Bacteriophages are gaining increasing interest as antimicrobial tools, largely due to the emergence of multi-antibiotic-resistant bacteria. Although their huge diversity and virulence make them particularly attractive for targeting a wide range of bacterial pathogens, it is difficult to select suitable phages due to their high specificity which limits their host range. In addition, other challenges remain such as structural fragility under certain environmental conditions, immunogenicity of phage therapy, or development of bacterial resistance. The use of genetically engineered phages may reduce characteristics that hinder prophylactic and therapeutic applications of phages. Nowadays, there is no systematic method to modify a given phage genome conferring its sought characteristics. We explore the use of artificial intelligence for this purpose as it has the potential to both guide and accelerate genome modification to generate phage variants with unique properties that overcome the limitations of natural phages. We propose an original architecture composed of two deep learning-driven components: a phage-bacterium interaction predictor and a phage genome-sequence generator. The former is a multi-branch 1-D convolutional neural network (1D-CNN) that analyses phage and bacterial genomes to predict interactions. The latter is a recurrent neural network, more particularly a long short-term memory (LSTM), that performs genomic modifications to a phage to offer substantial host range improvement. For this component, we developed two different architectures composed of one or two stacked LSTM layers with 256 neurons each. These generators are used to modify, more precisely to rewrite, the genome sequence of 42 selected phages, while the predictor is used to estimate the host range of the modified bacteriophages across 46 strains of . The proposed generators, trained with an average accuracy of 96.1%, are able to improve the host range for an average of 18 phages among the 42 under study, increasing both their average host range, by 73.0 and 103.7%, and the maximum host ranges from 21 to 24 and 29, respectively. These promising results showed that the use of deep learning methodologies allows genetic modification of phages to extend, for instance, their host range, confirming the potential of these approaches to guide bacteriophage engineering.

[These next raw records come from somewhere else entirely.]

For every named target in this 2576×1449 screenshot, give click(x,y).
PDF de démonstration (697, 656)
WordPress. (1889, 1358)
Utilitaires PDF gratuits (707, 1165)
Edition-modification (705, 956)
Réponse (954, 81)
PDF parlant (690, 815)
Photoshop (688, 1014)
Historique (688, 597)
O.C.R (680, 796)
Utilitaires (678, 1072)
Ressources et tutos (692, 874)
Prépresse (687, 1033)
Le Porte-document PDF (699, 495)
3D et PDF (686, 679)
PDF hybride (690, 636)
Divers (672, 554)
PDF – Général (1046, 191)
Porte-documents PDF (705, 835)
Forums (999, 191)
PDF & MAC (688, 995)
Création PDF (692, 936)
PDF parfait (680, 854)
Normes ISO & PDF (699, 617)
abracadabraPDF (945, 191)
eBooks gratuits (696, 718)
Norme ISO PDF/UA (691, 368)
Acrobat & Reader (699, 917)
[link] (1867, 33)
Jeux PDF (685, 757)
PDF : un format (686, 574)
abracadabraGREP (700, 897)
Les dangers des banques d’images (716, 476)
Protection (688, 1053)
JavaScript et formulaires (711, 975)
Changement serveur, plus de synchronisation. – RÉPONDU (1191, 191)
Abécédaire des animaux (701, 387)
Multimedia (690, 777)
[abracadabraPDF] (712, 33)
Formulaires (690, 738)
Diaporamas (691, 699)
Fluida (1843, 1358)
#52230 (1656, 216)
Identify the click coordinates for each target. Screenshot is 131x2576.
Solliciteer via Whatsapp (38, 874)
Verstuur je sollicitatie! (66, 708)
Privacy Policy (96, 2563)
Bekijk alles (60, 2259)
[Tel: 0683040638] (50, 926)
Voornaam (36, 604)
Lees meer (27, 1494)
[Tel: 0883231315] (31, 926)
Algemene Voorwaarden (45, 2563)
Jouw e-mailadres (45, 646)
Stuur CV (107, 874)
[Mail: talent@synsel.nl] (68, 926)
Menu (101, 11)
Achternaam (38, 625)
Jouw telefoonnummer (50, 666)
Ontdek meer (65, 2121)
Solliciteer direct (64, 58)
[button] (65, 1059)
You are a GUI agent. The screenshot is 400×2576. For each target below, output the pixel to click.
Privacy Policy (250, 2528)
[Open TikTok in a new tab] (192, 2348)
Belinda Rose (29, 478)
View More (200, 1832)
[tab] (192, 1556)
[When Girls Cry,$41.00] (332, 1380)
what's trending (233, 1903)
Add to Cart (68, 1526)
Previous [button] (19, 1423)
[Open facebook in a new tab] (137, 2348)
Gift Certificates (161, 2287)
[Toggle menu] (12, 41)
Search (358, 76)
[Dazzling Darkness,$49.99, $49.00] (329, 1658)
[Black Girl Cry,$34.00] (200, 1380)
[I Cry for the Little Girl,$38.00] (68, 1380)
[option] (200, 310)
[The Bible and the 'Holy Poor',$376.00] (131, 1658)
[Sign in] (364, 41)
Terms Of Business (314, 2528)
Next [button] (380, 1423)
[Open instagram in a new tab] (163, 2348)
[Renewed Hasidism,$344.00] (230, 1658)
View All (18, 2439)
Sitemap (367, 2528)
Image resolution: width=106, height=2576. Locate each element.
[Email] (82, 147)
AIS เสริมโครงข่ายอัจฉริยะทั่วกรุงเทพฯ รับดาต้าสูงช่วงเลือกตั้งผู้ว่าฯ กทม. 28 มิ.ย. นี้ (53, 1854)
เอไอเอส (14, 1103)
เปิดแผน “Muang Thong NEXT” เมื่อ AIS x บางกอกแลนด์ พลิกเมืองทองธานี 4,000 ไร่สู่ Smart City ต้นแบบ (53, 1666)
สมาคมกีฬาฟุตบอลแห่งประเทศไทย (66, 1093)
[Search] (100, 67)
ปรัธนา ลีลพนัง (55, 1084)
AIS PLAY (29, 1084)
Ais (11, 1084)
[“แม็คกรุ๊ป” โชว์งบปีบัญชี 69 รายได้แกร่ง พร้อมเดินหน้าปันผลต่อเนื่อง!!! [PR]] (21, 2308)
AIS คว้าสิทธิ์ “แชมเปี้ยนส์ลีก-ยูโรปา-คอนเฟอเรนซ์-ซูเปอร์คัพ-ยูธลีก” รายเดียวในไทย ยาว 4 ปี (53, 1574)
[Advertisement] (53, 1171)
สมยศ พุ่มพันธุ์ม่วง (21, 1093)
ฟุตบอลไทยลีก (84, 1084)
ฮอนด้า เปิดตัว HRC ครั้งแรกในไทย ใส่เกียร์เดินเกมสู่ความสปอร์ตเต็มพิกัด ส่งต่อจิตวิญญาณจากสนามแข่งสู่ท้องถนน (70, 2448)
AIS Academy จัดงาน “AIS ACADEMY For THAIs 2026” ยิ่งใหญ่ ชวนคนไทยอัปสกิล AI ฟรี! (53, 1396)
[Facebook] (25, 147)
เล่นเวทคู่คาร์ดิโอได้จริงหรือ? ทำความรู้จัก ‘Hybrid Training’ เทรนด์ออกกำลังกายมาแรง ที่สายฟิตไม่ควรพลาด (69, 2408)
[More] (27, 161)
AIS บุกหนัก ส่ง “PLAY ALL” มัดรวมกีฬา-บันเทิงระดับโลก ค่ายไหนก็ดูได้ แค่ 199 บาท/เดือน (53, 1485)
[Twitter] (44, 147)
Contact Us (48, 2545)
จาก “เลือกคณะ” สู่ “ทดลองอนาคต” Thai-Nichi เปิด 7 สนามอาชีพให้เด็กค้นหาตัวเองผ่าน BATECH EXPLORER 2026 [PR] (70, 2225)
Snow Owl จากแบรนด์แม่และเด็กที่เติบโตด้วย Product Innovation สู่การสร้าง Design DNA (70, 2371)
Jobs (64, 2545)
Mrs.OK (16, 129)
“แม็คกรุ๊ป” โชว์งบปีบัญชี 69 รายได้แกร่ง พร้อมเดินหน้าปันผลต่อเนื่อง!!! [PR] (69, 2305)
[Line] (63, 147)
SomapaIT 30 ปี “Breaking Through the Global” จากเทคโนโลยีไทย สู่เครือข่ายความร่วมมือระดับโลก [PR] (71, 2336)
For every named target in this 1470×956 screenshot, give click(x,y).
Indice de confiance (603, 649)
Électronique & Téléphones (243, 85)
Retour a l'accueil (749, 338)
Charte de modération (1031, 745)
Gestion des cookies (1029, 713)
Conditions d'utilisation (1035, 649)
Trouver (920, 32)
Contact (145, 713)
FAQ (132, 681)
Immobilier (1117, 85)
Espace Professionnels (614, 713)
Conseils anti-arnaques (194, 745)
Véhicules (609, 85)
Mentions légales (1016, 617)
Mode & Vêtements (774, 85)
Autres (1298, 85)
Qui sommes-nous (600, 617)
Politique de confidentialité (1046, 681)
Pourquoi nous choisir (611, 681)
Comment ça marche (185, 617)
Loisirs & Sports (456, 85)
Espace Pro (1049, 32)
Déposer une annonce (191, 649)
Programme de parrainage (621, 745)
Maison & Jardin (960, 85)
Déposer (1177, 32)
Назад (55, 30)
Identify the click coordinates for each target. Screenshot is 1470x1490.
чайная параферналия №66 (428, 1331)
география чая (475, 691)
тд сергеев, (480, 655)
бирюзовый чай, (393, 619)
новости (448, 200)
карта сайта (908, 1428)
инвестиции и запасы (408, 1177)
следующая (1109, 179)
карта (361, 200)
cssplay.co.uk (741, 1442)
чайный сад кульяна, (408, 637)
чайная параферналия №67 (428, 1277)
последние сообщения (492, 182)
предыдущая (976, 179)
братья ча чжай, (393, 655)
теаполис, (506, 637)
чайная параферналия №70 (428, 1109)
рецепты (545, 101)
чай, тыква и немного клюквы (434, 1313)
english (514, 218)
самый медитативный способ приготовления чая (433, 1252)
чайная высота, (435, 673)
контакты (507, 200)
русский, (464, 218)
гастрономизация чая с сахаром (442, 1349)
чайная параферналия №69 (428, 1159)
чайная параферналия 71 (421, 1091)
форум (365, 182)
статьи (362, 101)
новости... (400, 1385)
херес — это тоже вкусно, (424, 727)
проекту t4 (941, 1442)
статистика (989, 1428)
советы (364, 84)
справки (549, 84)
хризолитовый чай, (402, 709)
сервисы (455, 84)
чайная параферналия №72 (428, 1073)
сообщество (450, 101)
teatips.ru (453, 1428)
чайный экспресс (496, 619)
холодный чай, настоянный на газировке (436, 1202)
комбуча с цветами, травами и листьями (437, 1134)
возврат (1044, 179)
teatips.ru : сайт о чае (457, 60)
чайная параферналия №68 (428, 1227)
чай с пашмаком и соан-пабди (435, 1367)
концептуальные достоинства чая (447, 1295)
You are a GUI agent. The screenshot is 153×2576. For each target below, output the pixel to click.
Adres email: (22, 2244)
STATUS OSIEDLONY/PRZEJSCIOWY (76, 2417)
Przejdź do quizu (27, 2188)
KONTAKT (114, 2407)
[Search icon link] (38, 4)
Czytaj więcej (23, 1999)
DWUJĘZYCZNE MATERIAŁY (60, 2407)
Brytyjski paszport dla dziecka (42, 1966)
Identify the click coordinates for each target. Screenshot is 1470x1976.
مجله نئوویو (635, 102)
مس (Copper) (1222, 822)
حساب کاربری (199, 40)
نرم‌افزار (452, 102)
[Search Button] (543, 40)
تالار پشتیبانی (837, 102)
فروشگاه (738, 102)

噬菌体作为抗菌工具正越来越受到关注,这主要是由于多重耐药细菌的出现。尽管它们的巨大多样性和毒性使它们对于靶向多种细菌病原体特别有吸引力,但由于其高度特异性限制了宿主范围,因此很难选择合适的噬菌体。此外,还存在其他挑战,如在某些环境条件下结构脆弱、噬菌体疗法的免疫原性或细菌耐药性的发展。使用基因工程噬菌体可能会减少阻碍噬菌体预防和治疗应用的特性。如今,没有系统的方法来修饰给定的噬菌体基因组以赋予其所需的特性。我们探索为此目的使用人工智能,因为它有潜力指导和加速基因组修饰,以产生具有独特特性的噬菌体变体,克服天然噬菌体的局限性。我们提出了一种由两个深度学习驱动的组件组成的原创架构:噬菌体-细菌相互作用预测器和噬菌体基因组序列生成器。前者是一个多分支一维卷积神经网络(1D-CNN),它分析噬菌体和细菌基因组以预测相互作用。后者是一个循环神经网络,更具体地说是一个长短期记忆(LSTM)网络,它对噬菌体进行基因组修饰以大幅改善宿主范围。对于这个组件,我们开发了两种不同的架构,分别由一个或两个堆叠的LSTM层组成,每层有256个神经元。这些生成器用于修改,更确切地说是重写42种选定噬菌体的基因组序列,而预测器用于估计修饰后的噬菌体在46种菌株上的宿主范围。所提出的生成器平均准确率为96.1%,能够在所研究的42种噬菌体中平均为18种噬菌体改善宿主范围,平均宿主范围分别增加73.0%和103.7%,最大宿主范围分别从21增加到24和29。这些有希望的结果表明,使用深度学习方法可以对噬菌体进行基因修饰,例如扩展其宿主范围,证实了这些方法指导噬菌体工程的潜力。